Sie selbst waren zuletzt sehr aktiv in Sachen #MeToo und #TimesUp. Haben Sie manchmal Angst, dass die Veränderungen, von denen in Hollywood gerade so viel die Rede ist, vielleicht nicht von Dauer sind?

Sagen wir es mal so: Ich habe keinesfalls die Befürchtung, dass dies ein Sturm im Wasserglas ist, wir sprechen von echten, nachhaltigen Veränderungen. Aber wir haben unsere Ziele noch lange nicht erreicht, deswegen hört der Kampf nicht auf. Und vielleicht hört er auch nie auf, denn die Welt verändert sich ja ständig, deswegen wird es auch immer neuen Diskussionsbedarf geben.

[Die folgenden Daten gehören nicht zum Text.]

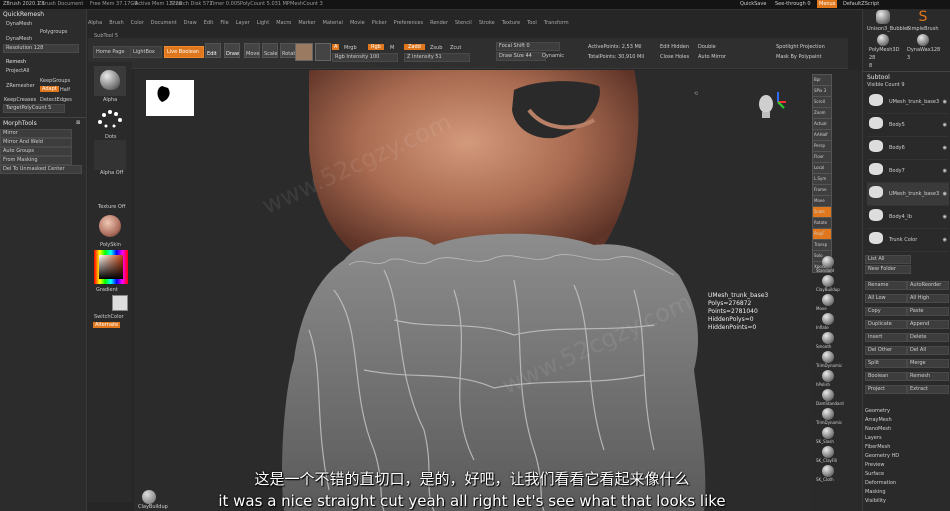 This screenshot has width=950, height=511. Describe the element at coordinates (556, 23) in the screenshot. I see `menu-item: Transform` at that location.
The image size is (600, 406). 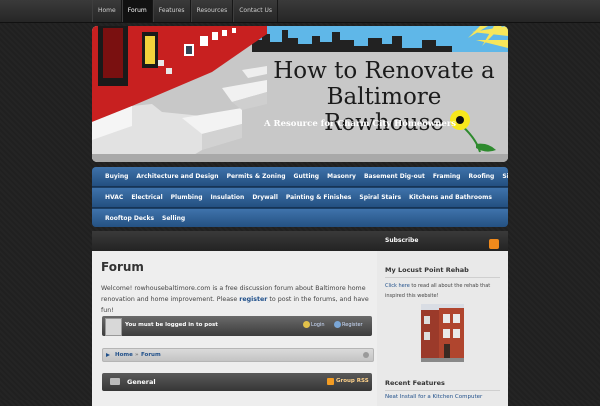 What do you see at coordinates (318, 198) in the screenshot?
I see `category-painting-finishes: Painting & Finishes` at bounding box center [318, 198].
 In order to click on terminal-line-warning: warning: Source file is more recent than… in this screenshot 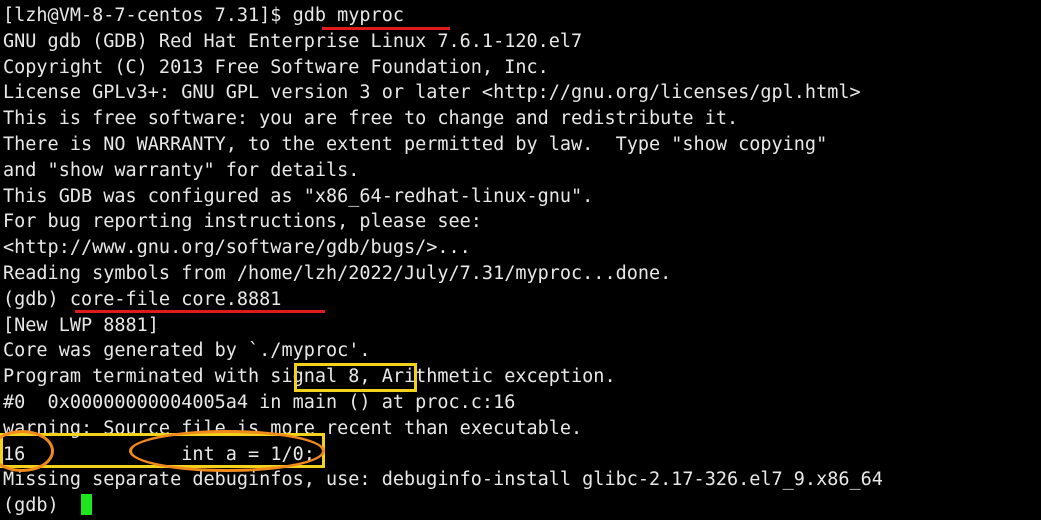, I will do `click(293, 428)`.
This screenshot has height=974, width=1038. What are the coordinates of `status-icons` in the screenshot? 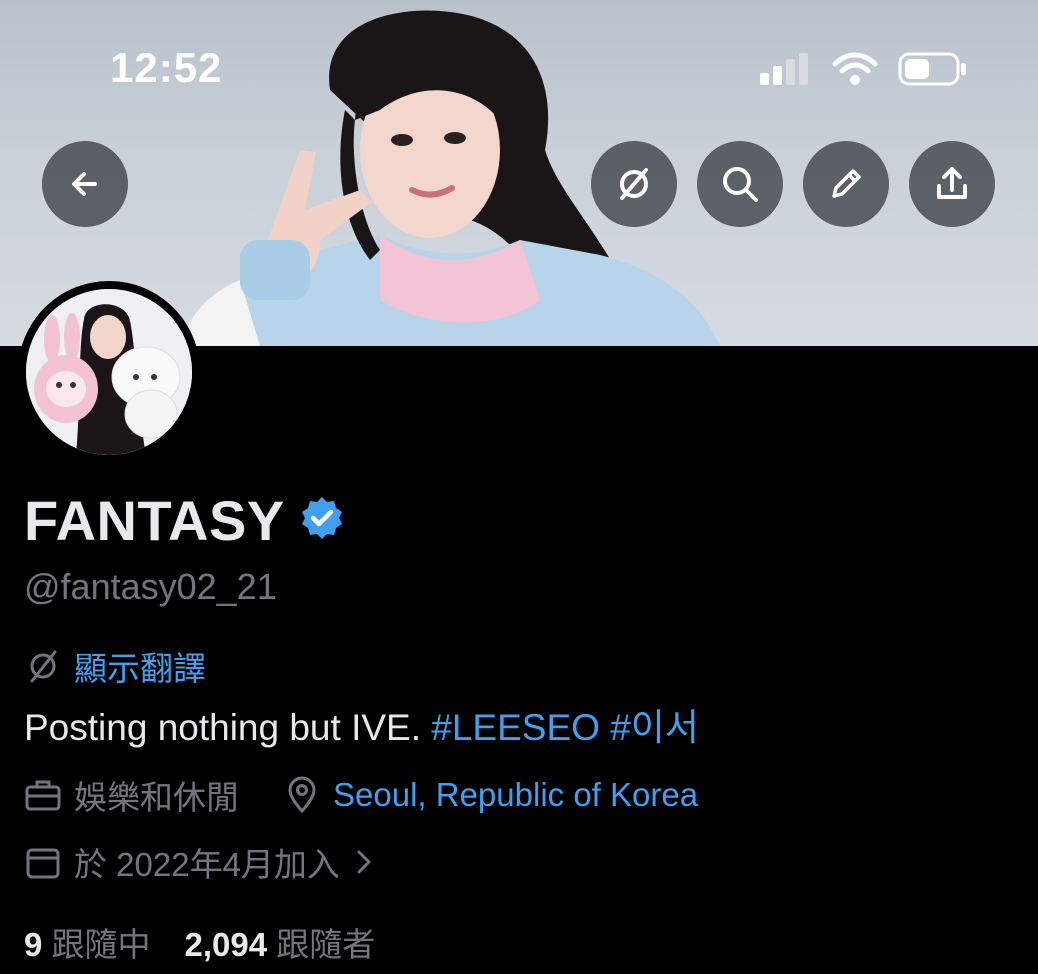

Insgesamt finde ich aber auf jeden Fall, dass aktuell in der Filmbranche einige sehr wichtige Fortschritte in Sachen Gleichberechtigung erreicht werden.

Spüren Sie als prominente Schauspielerin in dieser Hinsicht eine besondere Verantwortung?

Keine Frage! Und gerade im Kontext von „Captain Marvel“ will ich dieser gerecht werden so gut es geht. Dies ist ein Film mit einer weiblichen Superheldin im Zentrum, bei dem obendrein eine Frau mit Regie geführt hat. Mehr denn je gilt es deswegen jetzt für mich, den Worten Taten folgen zu lassen. Wenn ich Interviews gebe, muss das Thema Gleichberechtigung immer mit aToni Colletteuf den Tisch, im Gespräch selbst, aber auch schon in der Planung. Und bei Presseterminen ist es mir wichtig, Mode von weiblichen Designern zu tragen. All diese Dinge spielen eine entscheidende Rolle.

Wie geht es für Sie eigentlich nach „Captain Marvel“ weiter?

Wenn der Film endlich in den Kinos läuft, steht mir der Sinn erst einmal nach Urlaub. Und nach Piña Coladas oder Campari Sodas oder irgendwelchen anderen schönen Drinks. Danach sehen wir mal weiter.